Another deviation from the academic format is manifested in the book’s design, which combines the text with verbal and visual remarks, which are perceived as inherent to the content and reading experience. This deviation too can be seen as alluding to the nature of design thinking. The essence of the book, as well as the essence of design processes, is the incorporation of all the possible means in the process of design thinking. There is no separation between verbal and visual, between thinking, behavior, and practice, and the aim is the experience that leads to understanding and emotion, and all means are valid and equal. In this regard I would mention the words of designer Kenya Hara: “Verbalizing design is another act of design”. Design is not media-limited, people are not interested in objects, but in the experiences they create. As such, design does not emerge solely from or appeal to the rational, the functional, but especially to what lies beyond intellect, it is intended to entice, move, and add spice to life.
The metaphor of agricultural life cycles that Tarazi employs takes us back to the origins of culture. The word “cultura” originates from the Latin and means “to cultivate” or “cultivation” (hence “agriculture” = cultivation of field crops), culture in the sense of creating change by natural, organic means. Design that is connected to culture deviates from the rational, mechanistic, engineering processes, and interweaves processes of birth, growth, and creativity that are integrated in the character of people and their surroundings.

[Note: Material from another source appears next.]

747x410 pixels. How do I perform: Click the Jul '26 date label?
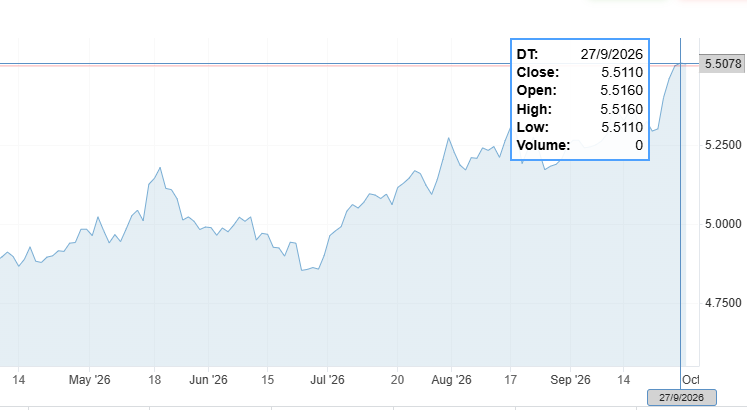[x=327, y=380]
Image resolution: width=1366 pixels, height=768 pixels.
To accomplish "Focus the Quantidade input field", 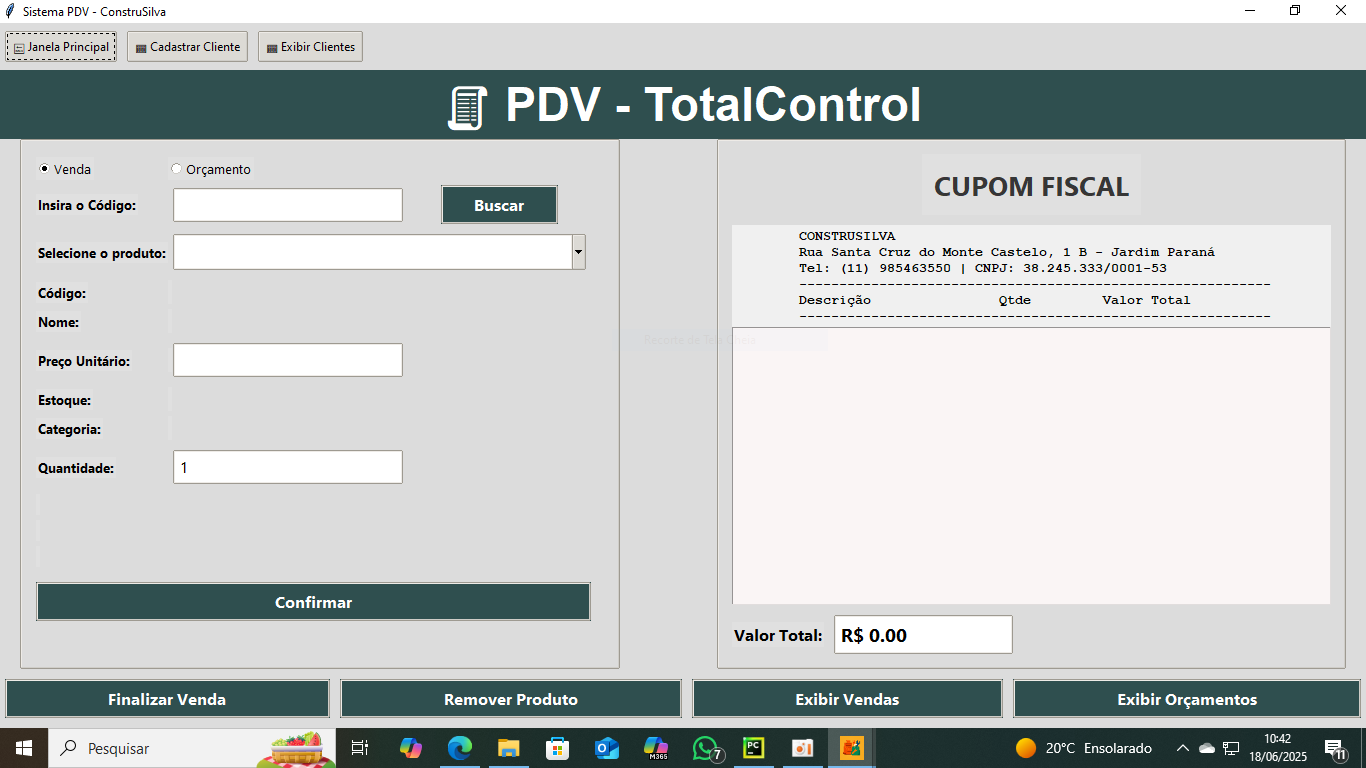I will point(287,467).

The concepts we choose to describe what we do are an integral part of ways of thinking that lead to creativity and understanding of the products. In relevant places Tarazi incorporates concepts and criteria that can help, and become an inseparable part of design thinking processes. Concepts such as design brief, what is good design, types of innovation, types of design research, creative processes, states of experience, design as a mediator, and so forth; concepts that are formulated from within the theory and practice of Tarazi and his fellow designers.
The human dimension becomes the principal dimension in design thinking; if in the past it seemed that designers engaged in objects, the change indicated here is the shift of design toward human experience. Experience Design includes interwoven physical, social, and cultural dimensions. This book, which is grounded in industrial design, in product design, opens a way toward design that is beyond, design that endows the object with its whole story, and as we can see in the numerous examples contained in the book, ignoring the narrative and experiential dimensions often results in the failure of interesting product design projects. Design thinking is not a recipe for success, but rather the opening of a window for new possibilities, and from now on it is all in the hands, the imagination, and the initiative of those engaging in the work.
We are accustomed to seeing design books as books of pictures, coffee table books, books that are leafed through rather than read; here we have a design book that merits reading. It is a book that broadens and deepens the picture of design in general, and of Israeli Design in particular. It outlines ways of acting, behaving, and thinking toward the future, it provides tools for designing the objects, the services, and the experiences that will be ours.